Rows from a dataset
═══
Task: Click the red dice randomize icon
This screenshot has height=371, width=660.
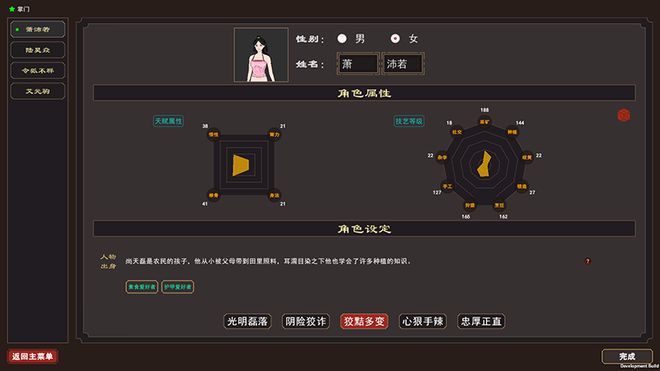Action: coord(623,115)
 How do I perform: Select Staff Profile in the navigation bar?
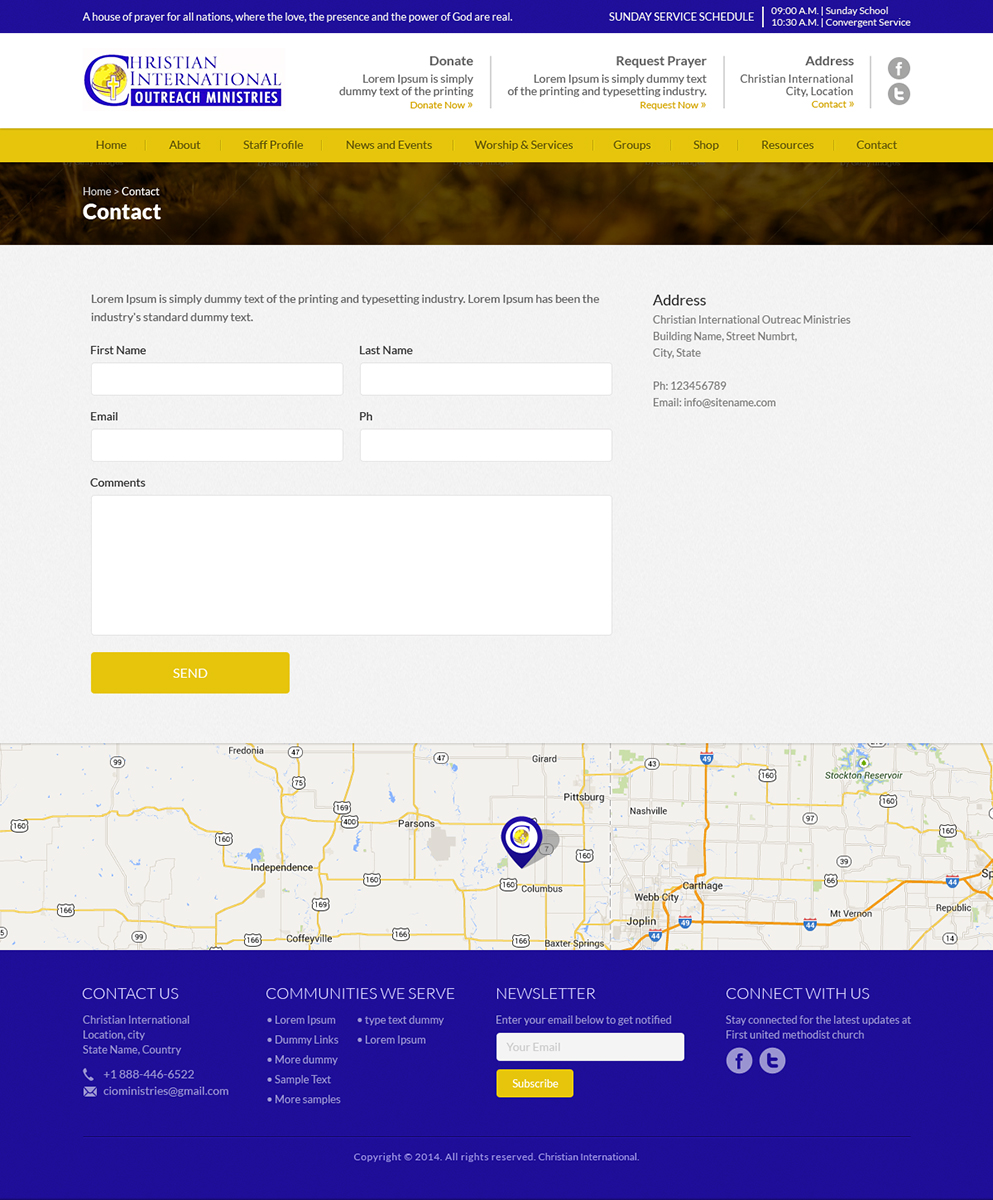272,144
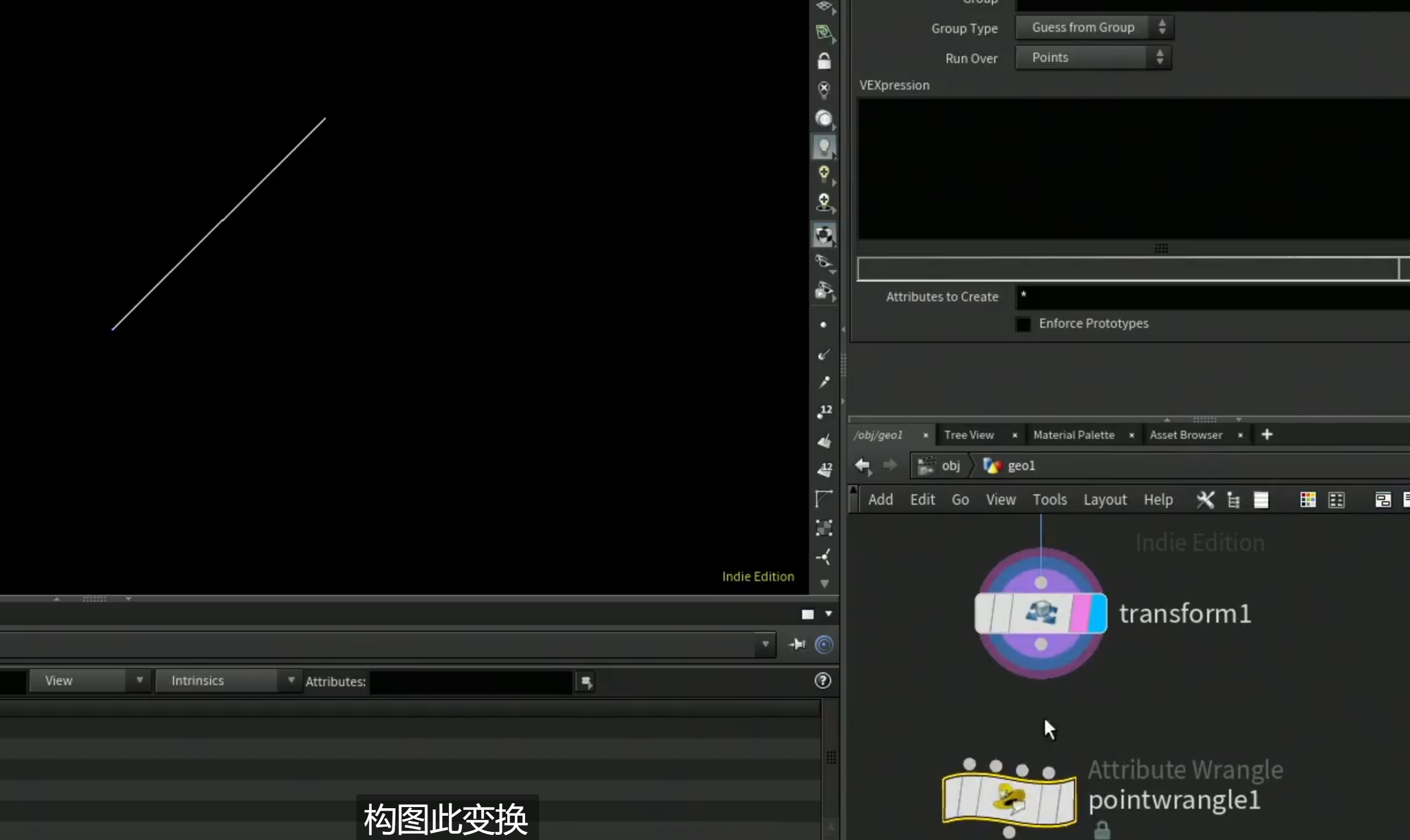Enable the Enforce Prototypes checkbox
This screenshot has height=840, width=1410.
click(1023, 324)
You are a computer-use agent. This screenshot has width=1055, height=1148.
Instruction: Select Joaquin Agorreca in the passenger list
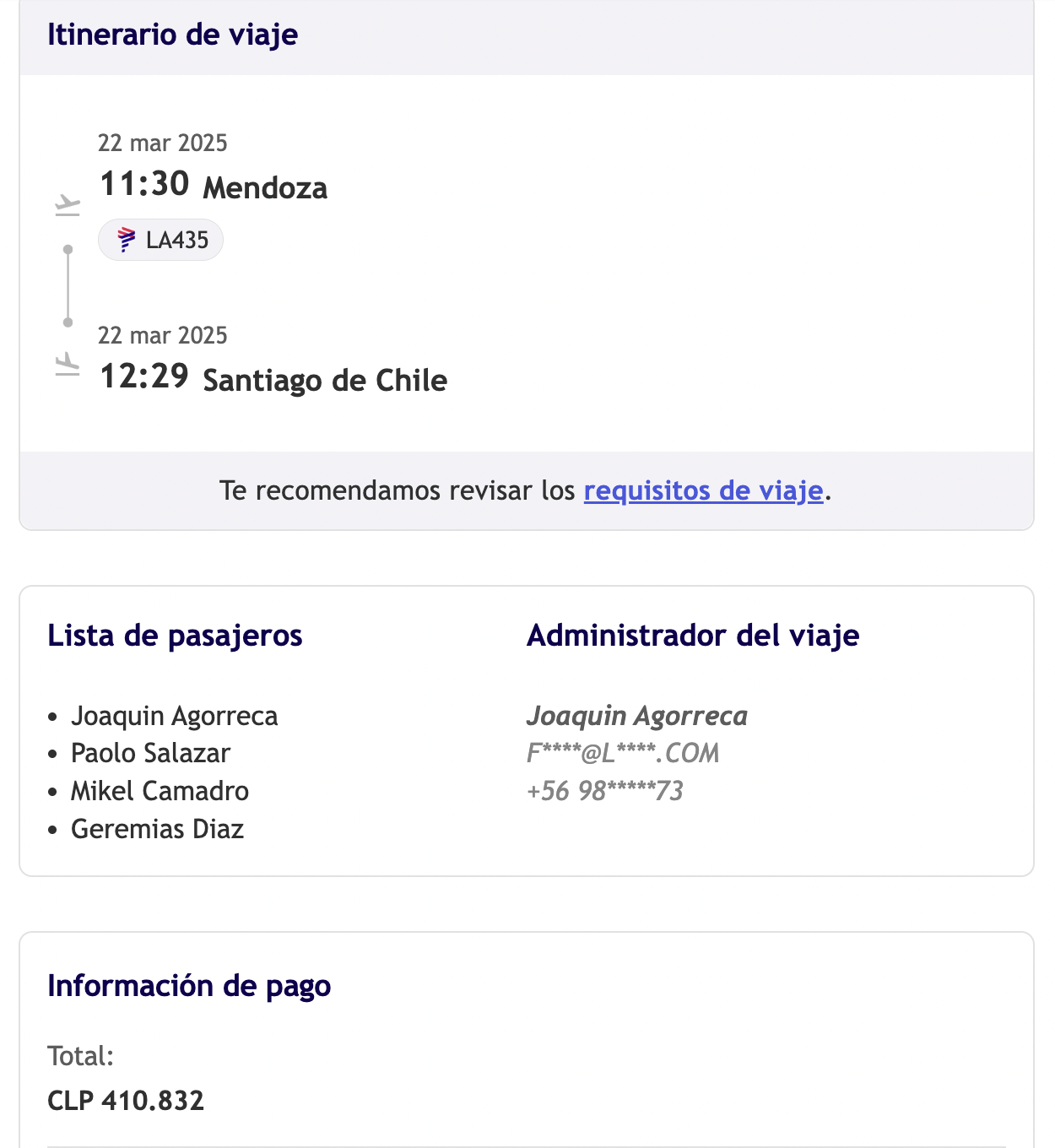[174, 716]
═══
■ **What you will do**
Reproduce every one of the entries above word for word, leaving out the pictures.

■ **Task response**
Task: Click the red dice randomize icon
This screenshot has height=371, width=660.
Action: coord(623,115)
 How do I perform: Select Staff Profile in the navigation bar?
272,144
Enable the Enforce Prototypes checkbox
This screenshot has height=840, width=1410.
click(1023, 324)
You are a computer-use agent. This screenshot has width=1055, height=1148.
Instruction: Select Joaquin Agorreca in the passenger list
[174, 716]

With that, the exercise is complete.